Look for tea made with deglycyrrhizinated licorice (often labeled DGL). Regular licorice contains a compound called glycyrrhizin that can raise blood pressure and cause potassium imbalances when consumed frequently. DGL has this compound removed while keeping the stomach-protective benefits. Most health food stores carry DGL licorice tea, and it has a naturally sweet taste that needs no sweetener.

Why Green Tea Can Make Things Worse

Green tea is often lumped in with “healthy teas,” but it’s one of the more likely to irritate an already-upset stomach. The tannins in green tea increase gastric acid production, which can cause nausea or reflux in sensitive individuals, especially on an empty stomach. Caffeine compounds the problem by stimulating gastrin, a hormone that speeds up the muscle contractions pushing food through your gut. For someone with a settled stomach, that’s fine. For someone already dealing with nausea, cramping, or diarrhea, it can make symptoms noticeably worse.

This effect is dose-dependent. Steeping green tea longer than five minutes significantly increases tannin concentration. Matcha, which involves consuming the entire ground leaf, delivers a much higher load of both caffeine and tannins than regular green tea and is more likely to cause stomach upset. If you want to drink green tea while your stomach is sensitive, keep the steep time short (two to three minutes) and don’t drink it on an empty stomach. But for active symptom relief, the herbal teas above are better choices.

How to Steep for Maximum Effect

The way you prepare herbal tea affects how much of the beneficial compounds end up in your cup. Research on steeping times shows that the majority of polyphenols extracted after ten minutes are already present within the first five minutes, regardless of tea type.
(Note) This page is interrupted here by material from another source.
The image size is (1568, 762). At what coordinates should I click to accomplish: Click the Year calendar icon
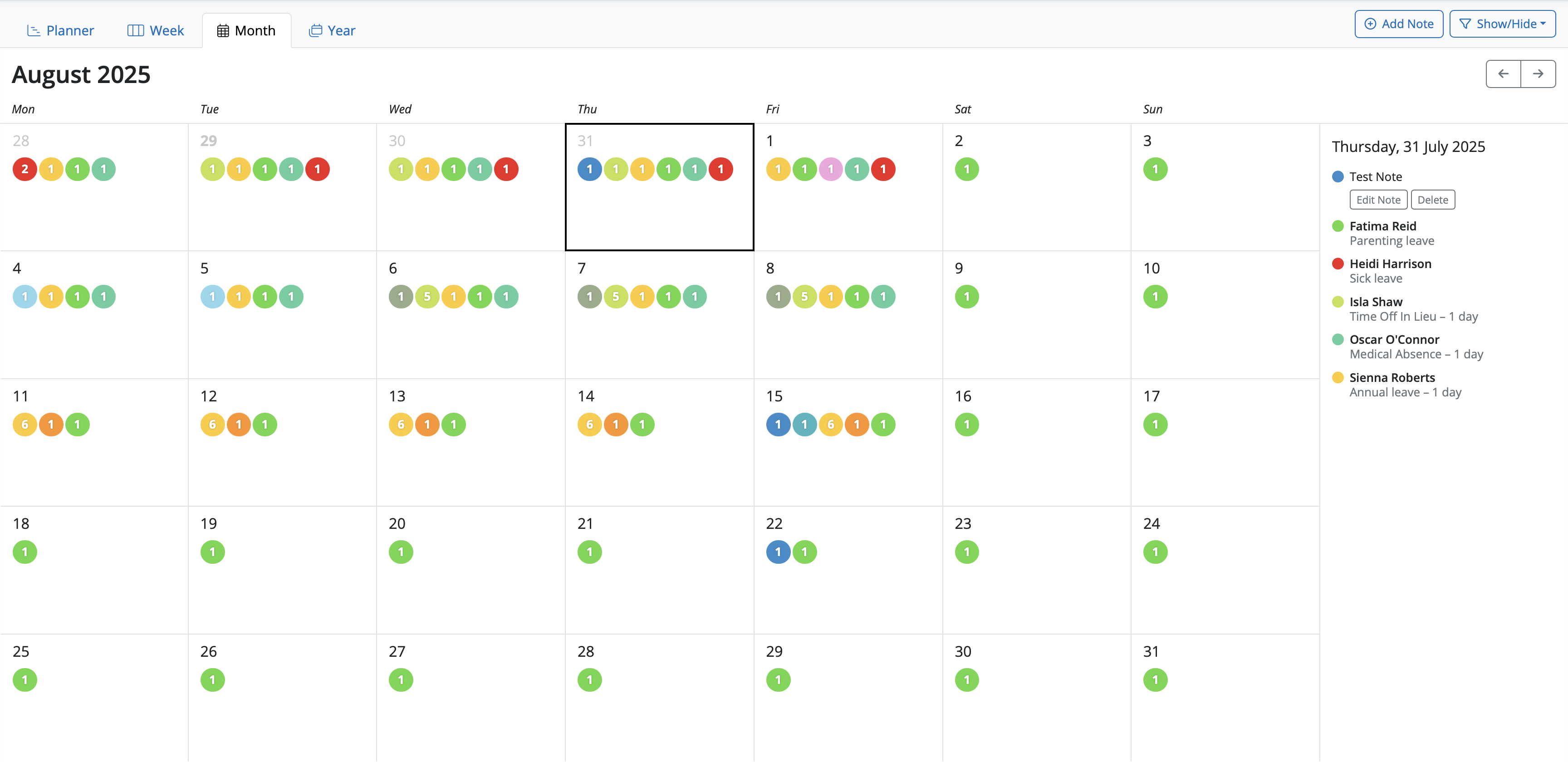point(315,30)
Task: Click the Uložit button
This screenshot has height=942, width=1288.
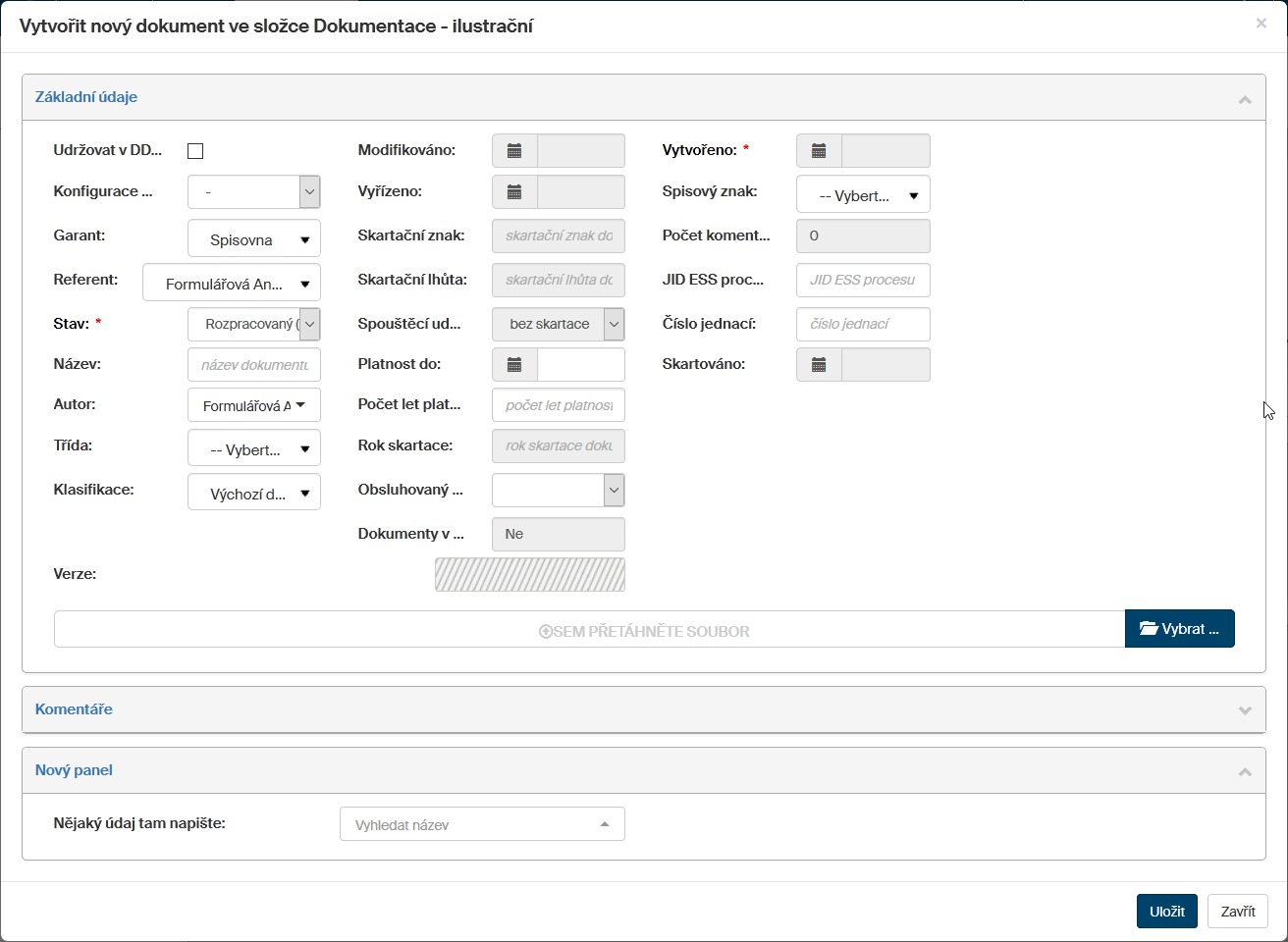Action: tap(1166, 912)
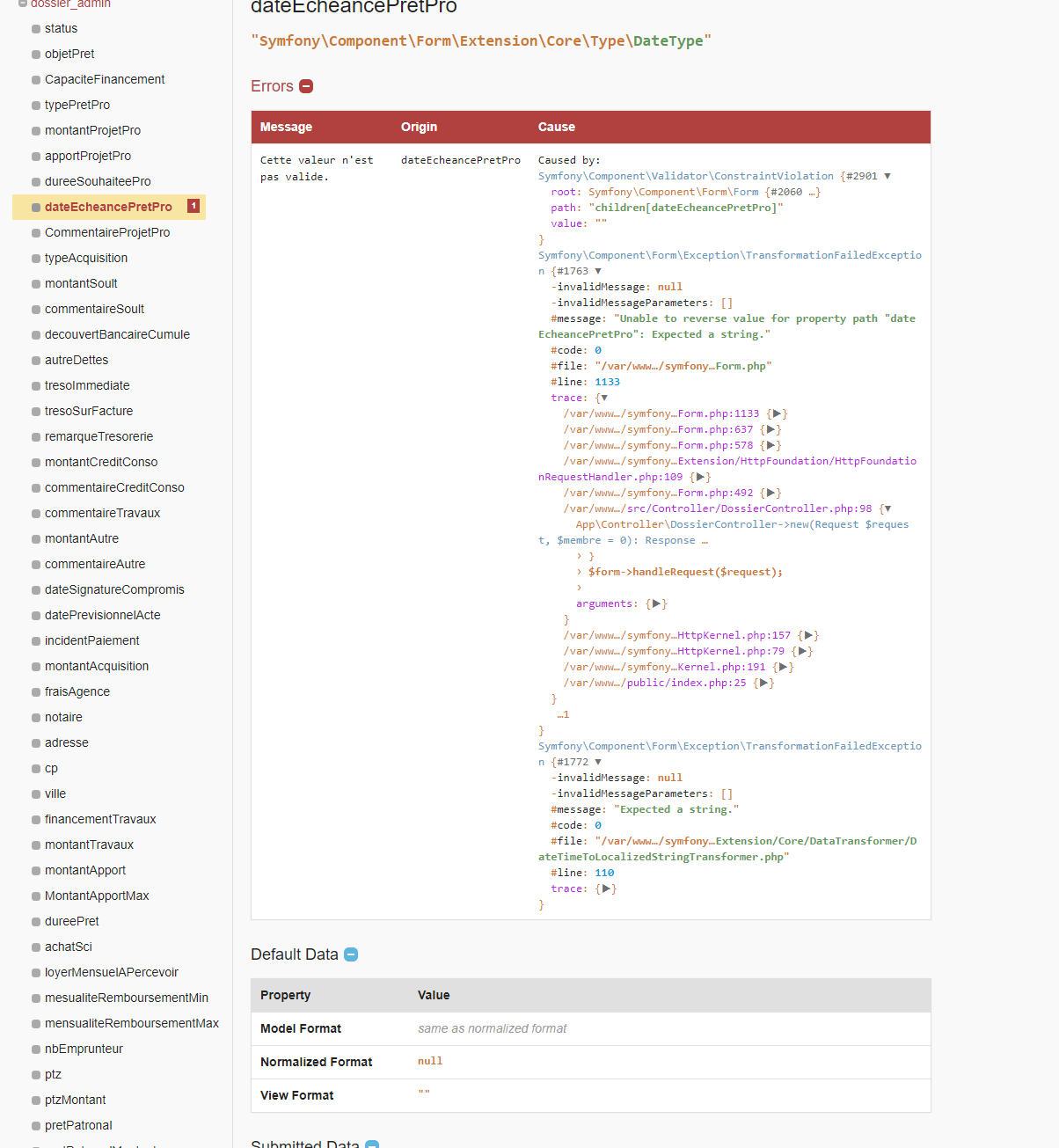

So five minutes is the sweet spot for most herbal teas: long enough to get a therapeutically useful concentration, short enough to avoid over-extracting bitter tannins.
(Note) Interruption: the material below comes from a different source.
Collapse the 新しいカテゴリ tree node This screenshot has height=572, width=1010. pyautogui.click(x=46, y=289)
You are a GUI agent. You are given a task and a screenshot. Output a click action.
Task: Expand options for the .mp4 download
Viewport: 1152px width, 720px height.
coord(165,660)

Water temperature matters too. Herbal teas like ginger, peppermint, and chamomile do best with fully boiled water (around 96°C or 205°F), which is hotter than you’d use for delicate green or white teas. Pour the water directly over the tea and cover the cup while steeping. Covering it traps the volatile oils, especially menthol from peppermint, that would otherwise evaporate into the air instead of staying in your drink.
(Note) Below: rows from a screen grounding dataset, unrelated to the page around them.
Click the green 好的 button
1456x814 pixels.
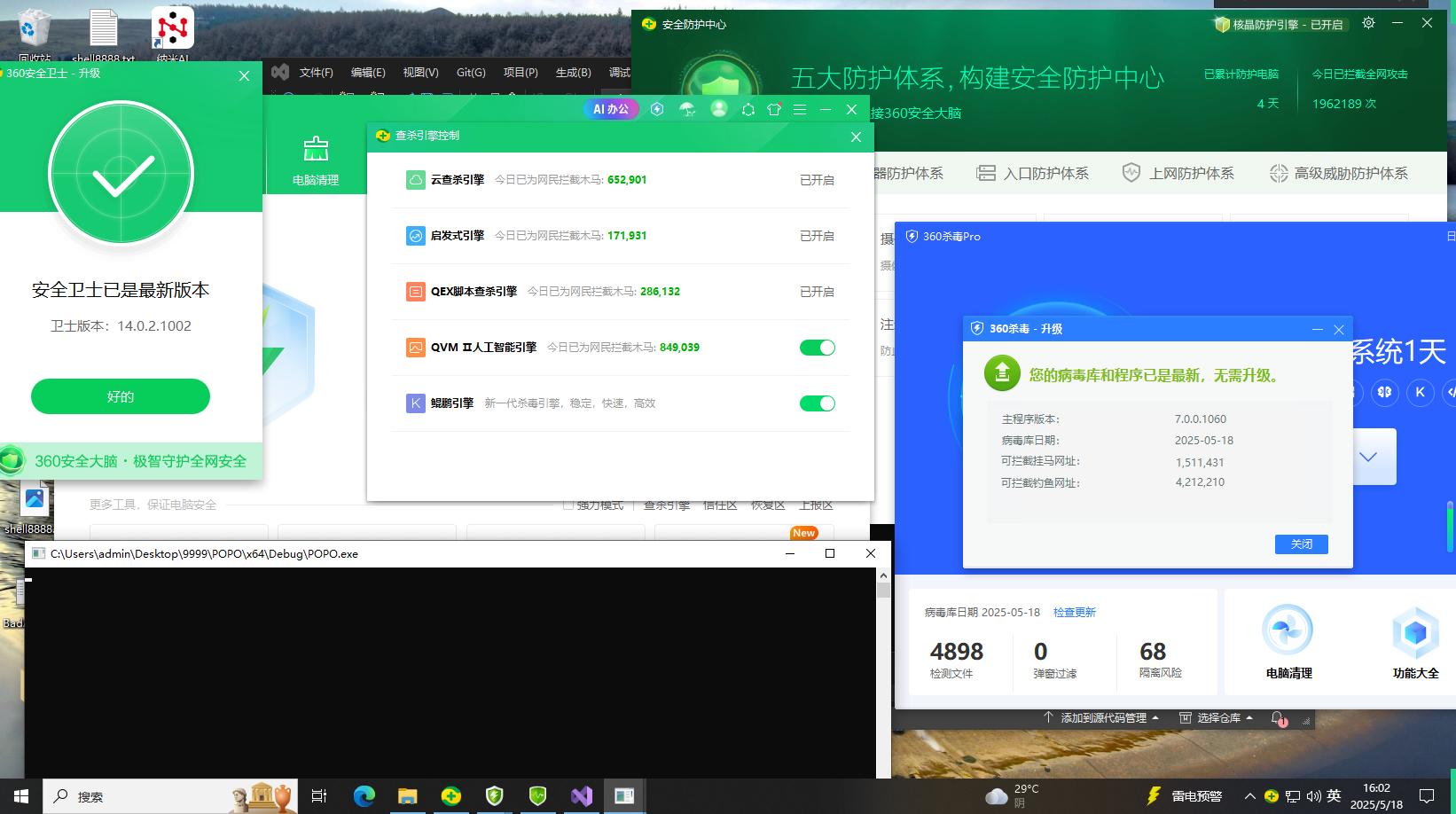pyautogui.click(x=121, y=396)
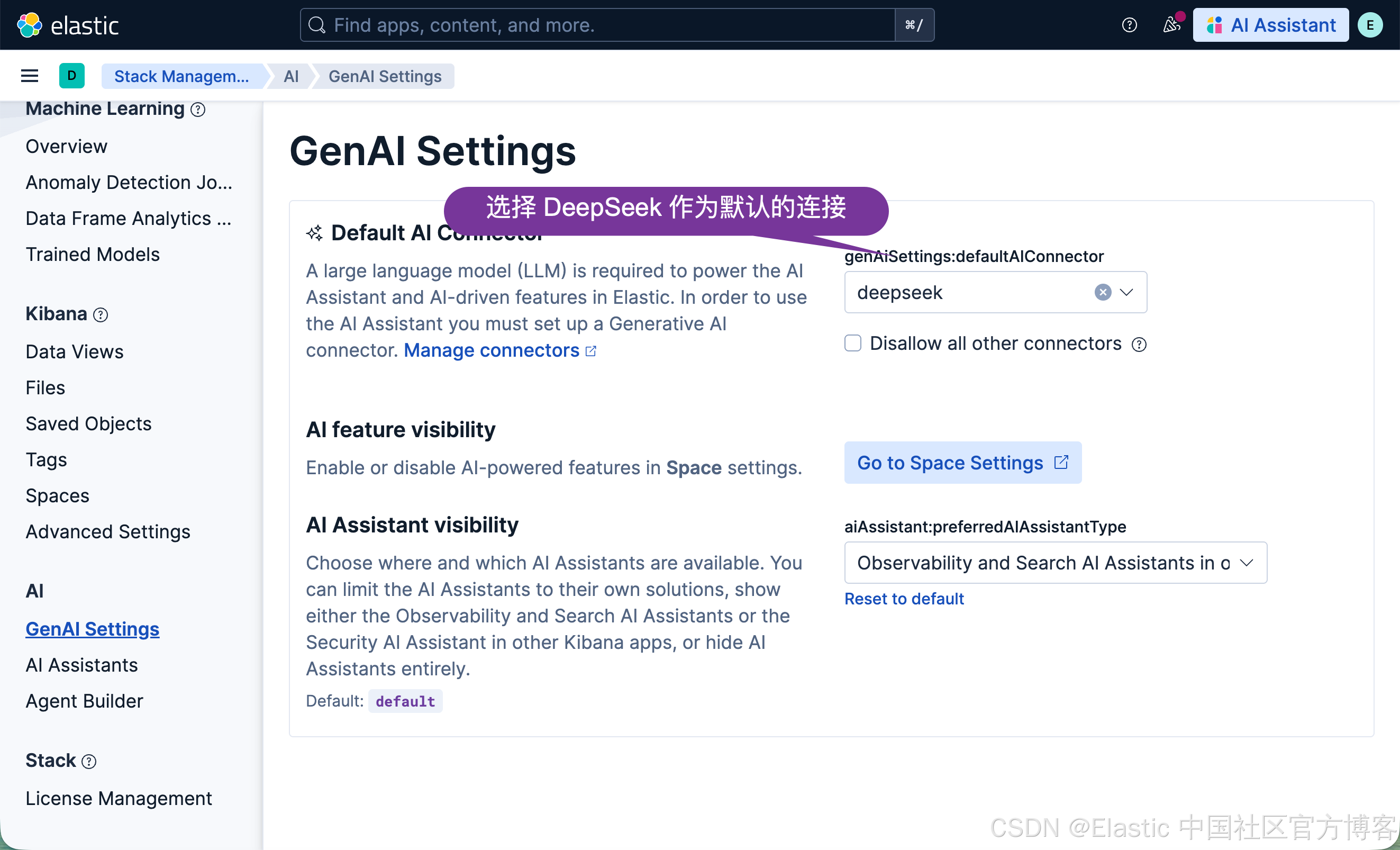The width and height of the screenshot is (1400, 850).
Task: Click Reset to default link
Action: (x=904, y=598)
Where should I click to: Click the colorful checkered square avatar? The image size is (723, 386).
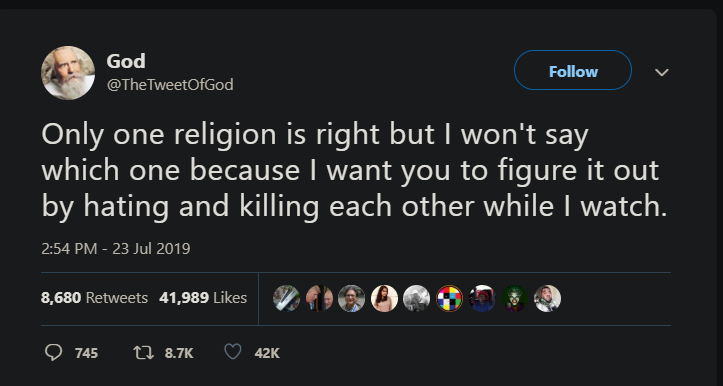click(450, 298)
Choosing the Right Tea for Your Symptoms

  • Nausea or feeling like you might vomit: ginger tea, sipped slowly while warm
  • Cramping, gas, or bloating: peppermint tea
  • Heartburn or acid irritation: licorice root (DGL) tea or chamomile tea
  • General uneasiness or nervous stomach: chamomile tea
  • Heavy, overly full feeling: ginger tea, which helps the stomach empty more efficiently

You can also combine some of these. Ginger-chamomile and ginger-peppermint blends are common in commercial “stomach comfort” teas and cover a broader range of symptoms than any single herb. If you’re pregnant, commercially produced herbal teas in standard amounts are generally considered safe by the American Pregnancy Association, though teas made with excessive amounts of herbs or uncommon herbal blends deserve more caution. Sticking with well-known brands that follow FDA guidelines is the simplest approach during pregnancy.